Again, many introductory statistics textbooks provide a rule of thumb that a sample greater than n = 30 is sufficient to use the z-test, even if one does not know the population variance. Does this seem like a good rule to follow? If not, what should the rule be under these conditions? Why?

My Code for this Part

Here is the code I used for the case of n = 10:

pvals = numeric() mu=0; sigma=1; n=10 for(i in 1:1e4) { x = rnorm(n, m=mu, s=sigma) ts = (mean(x)-mu)/sqrt(var(x)/n) pvals[i] = 2*pnorm(-abs(ts)) } ks.test(pvals,"punif") binom.test( sum(pvals<=0.05), n=length(pvals), p=0.05)

The Post-Lab

Please answer the following post-lab questions as usual.

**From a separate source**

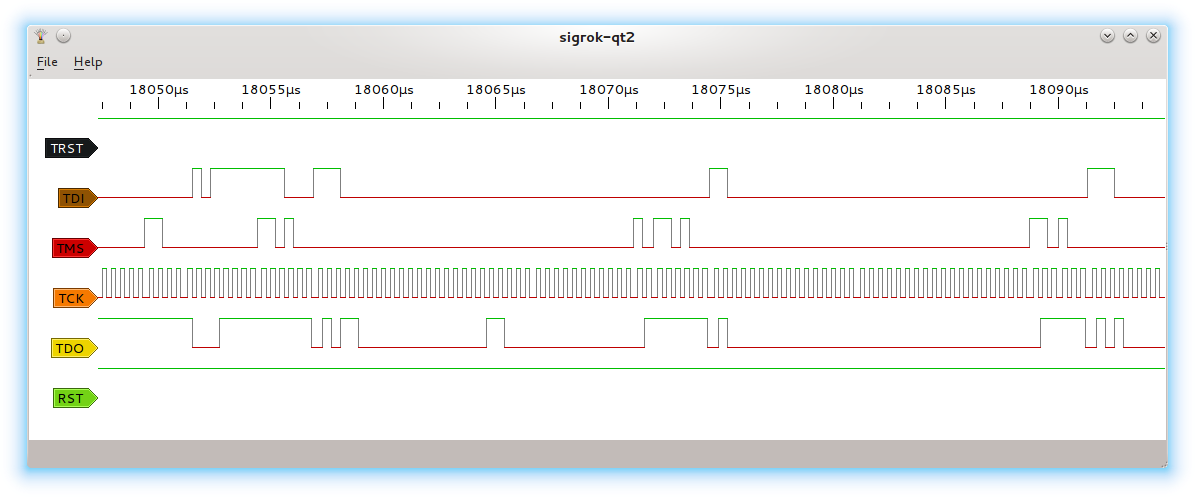Open the File menu

[47, 62]
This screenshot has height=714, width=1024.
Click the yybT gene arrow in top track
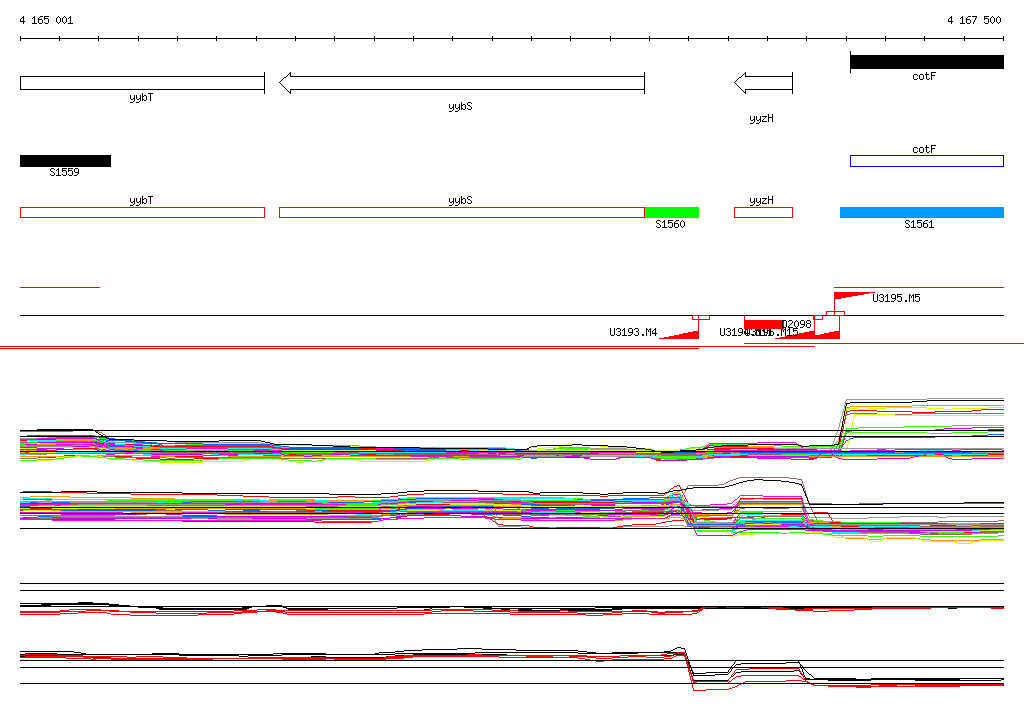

  1. What roles did the Central Limit Theorem and the Law of Large Numbers play in this activity? Be very specific about what each did.
    Was the usual rule of thumb[1] given in the textbook sufficient, or would you recommend a higher cutoff between “good enough” and “not good enough” when the data are non-Normal and you do not know σ? If so, what would it be? Give evidence.
  2. The Exponential distribution is highly right-skewed (H ≈ 0.307). Would the rule of thumb you created in #1 be different if the data came from a symmetric distribution like the standard Uniform distribution (skew = 0)? If so, why? Would it increase or decrease? What would it be?
    Explain fully using statistics. I want to see how well you understand the two distributions and the effect of symmetry on the Central Limit Theorem. I also want to check that you are able to use R to determine the answer (as you need to).
  3. Let us say that the null hypothesis is true and that you are using a proper test. What is the probability that you will wrongly reject the null hypothesis?

Remember that the post-lab is based on correctness as well as your ability to express yourself well. Spend time making sure that there are no errors. Include actual values from your analysis to support each of your answers. This last is important for the first two questions. Without including the statistics you calculated, you are not grounding your answers in reality, and your grade will reflect that.

Make sure you include your script from this lab— properly commented. Your script should include what is in the lab as well as what you do to answer question 2. No script = No points.

As always: your first page is the title page. Your title page should include your name, the lab title, the date of the lab, and your Knox ID. Start a new page and answer the post-lab questions. After you answer those questions, start a new page and start your code appendix.

Footnote


Reference:

[1] The “usual rule of thumb” states that the sample means are essentially Normally distributed as long as the sample size is at least 30.